• WHAT IS REQUIRED
Copy out the rows below with each occurrence of "GUI agent" changed to "screen assistant". Leave every other part of them unchanged.

---- RECORDS TO USE

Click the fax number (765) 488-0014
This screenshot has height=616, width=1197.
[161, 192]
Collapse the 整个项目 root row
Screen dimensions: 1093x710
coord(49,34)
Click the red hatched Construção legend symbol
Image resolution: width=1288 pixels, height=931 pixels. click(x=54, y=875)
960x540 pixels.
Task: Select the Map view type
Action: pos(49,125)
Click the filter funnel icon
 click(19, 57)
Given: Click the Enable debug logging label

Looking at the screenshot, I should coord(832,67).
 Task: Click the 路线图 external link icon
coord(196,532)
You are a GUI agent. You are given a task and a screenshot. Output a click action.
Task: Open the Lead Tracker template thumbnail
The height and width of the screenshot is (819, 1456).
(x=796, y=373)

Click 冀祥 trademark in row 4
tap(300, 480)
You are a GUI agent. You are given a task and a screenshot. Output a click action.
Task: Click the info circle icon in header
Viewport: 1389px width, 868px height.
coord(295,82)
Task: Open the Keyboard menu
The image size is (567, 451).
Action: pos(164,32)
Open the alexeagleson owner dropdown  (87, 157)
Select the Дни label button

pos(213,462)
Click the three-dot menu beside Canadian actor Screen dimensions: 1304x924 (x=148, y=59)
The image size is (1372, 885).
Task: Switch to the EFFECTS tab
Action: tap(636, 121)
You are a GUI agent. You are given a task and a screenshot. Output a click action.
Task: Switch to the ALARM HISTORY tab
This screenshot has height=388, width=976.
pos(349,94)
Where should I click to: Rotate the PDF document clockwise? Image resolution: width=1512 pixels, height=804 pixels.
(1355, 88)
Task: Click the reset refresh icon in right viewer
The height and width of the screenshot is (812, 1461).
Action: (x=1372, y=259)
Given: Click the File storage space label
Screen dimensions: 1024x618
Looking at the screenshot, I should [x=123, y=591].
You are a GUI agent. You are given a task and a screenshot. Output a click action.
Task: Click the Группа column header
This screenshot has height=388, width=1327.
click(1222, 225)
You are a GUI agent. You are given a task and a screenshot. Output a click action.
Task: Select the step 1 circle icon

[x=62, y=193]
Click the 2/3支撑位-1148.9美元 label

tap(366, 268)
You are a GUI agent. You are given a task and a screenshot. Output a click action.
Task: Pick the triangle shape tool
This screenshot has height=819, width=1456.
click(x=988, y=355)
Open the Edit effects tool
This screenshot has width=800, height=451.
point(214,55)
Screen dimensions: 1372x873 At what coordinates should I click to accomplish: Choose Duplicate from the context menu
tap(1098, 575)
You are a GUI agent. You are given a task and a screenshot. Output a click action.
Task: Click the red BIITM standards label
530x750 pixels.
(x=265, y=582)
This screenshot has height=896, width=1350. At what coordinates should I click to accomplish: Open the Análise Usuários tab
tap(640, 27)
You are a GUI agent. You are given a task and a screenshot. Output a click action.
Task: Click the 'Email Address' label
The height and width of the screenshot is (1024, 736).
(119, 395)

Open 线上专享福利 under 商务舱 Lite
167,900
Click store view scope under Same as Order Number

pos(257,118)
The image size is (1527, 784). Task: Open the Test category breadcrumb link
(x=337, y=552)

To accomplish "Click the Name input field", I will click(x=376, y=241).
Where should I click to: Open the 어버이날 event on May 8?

--------

• SOLUTION TO THIS PROBLEM
Click the fax number (765) 488-0014
This screenshot has height=616, width=1197.
[161, 192]
Collapse the 整个项目 root row
Screen dimensions: 1093x710
coord(49,34)
Click the red hatched Construção legend symbol
Image resolution: width=1288 pixels, height=931 pixels. click(x=54, y=875)
960x540 pixels.
Task: Select the Map view type
Action: pos(49,125)
Click the filter funnel icon
 click(19, 57)
Given: Click the Enable debug logging label

Looking at the screenshot, I should coord(832,67).
 Task: Click the 路线图 external link icon
coord(196,532)
You are a screen assistant. You are given a task and a screenshot. Output a click action.
Task: Open the Lead Tracker template thumbnail
The height and width of the screenshot is (819, 1456).
(x=796, y=373)

Click 冀祥 trademark in row 4
tap(300, 480)
You are a screen assistant. You are given a task and a screenshot. Output a click action.
Task: Click the info circle icon in header
Viewport: 1389px width, 868px height.
coord(295,82)
Task: Open the Keyboard menu
The image size is (567, 451).
Action: pos(164,32)
Open the alexeagleson owner dropdown  (87, 157)
Select the Дни label button

pos(213,462)
Click the three-dot menu beside Canadian actor Screen dimensions: 1304x924 (x=148, y=59)
The image size is (1372, 885).
Task: Switch to the EFFECTS tab
Action: tap(636, 121)
You are a screen assistant. You are given a task and a screenshot. Output a click action.
Task: Switch to the ALARM HISTORY tab
This screenshot has height=388, width=976.
pos(349,94)
Where should I click to: Rotate the PDF document clockwise? Image resolution: width=1512 pixels, height=804 pixels.
(1355, 88)
Task: Click the reset refresh icon in right viewer
The height and width of the screenshot is (812, 1461).
Action: (x=1372, y=259)
Given: Click the File storage space label
Screen dimensions: 1024x618
Looking at the screenshot, I should [x=123, y=591].
You are a screen assistant. You are given a task and a screenshot. Output a click action.
Task: Click the Группа column header
This screenshot has height=388, width=1327.
click(1222, 225)
You are a screen assistant. You are given a task and a screenshot. Output a click action.
Task: Select the step 1 circle icon

[x=62, y=193]
Click the 2/3支撑位-1148.9美元 label

tap(366, 268)
You are a screen assistant. You are given a task and a screenshot. Output a click action.
Task: Pick the triangle shape tool
This screenshot has height=819, width=1456.
click(x=988, y=355)
Open the Edit effects tool
This screenshot has width=800, height=451.
point(214,55)
Screen dimensions: 1372x873 At what coordinates should I click to accomplish: Choose Duplicate from the context menu
tap(1098, 575)
You are a screen assistant. You are given a task and a screenshot. Output a click action.
Task: Click the red BIITM standards label
530x750 pixels.
(x=265, y=582)
This screenshot has height=896, width=1350. At what coordinates should I click to accomplish: Open the Análise Usuários tab
tap(640, 27)
You are a screen assistant. You are given a task and a screenshot. Output a click action.
Task: Click the 'Email Address' label
The height and width of the screenshot is (1024, 736).
(119, 395)

Open 线上专享福利 under 商务舱 Lite
167,900
Click store view scope under Same as Order Number

pos(257,118)
The image size is (1527, 784). Task: Open the Test category breadcrumb link
(x=337, y=552)

To accomplish "Click the Name input field", I will click(x=376, y=241).
Where should I click to: Open the 어버이날 event on May 8?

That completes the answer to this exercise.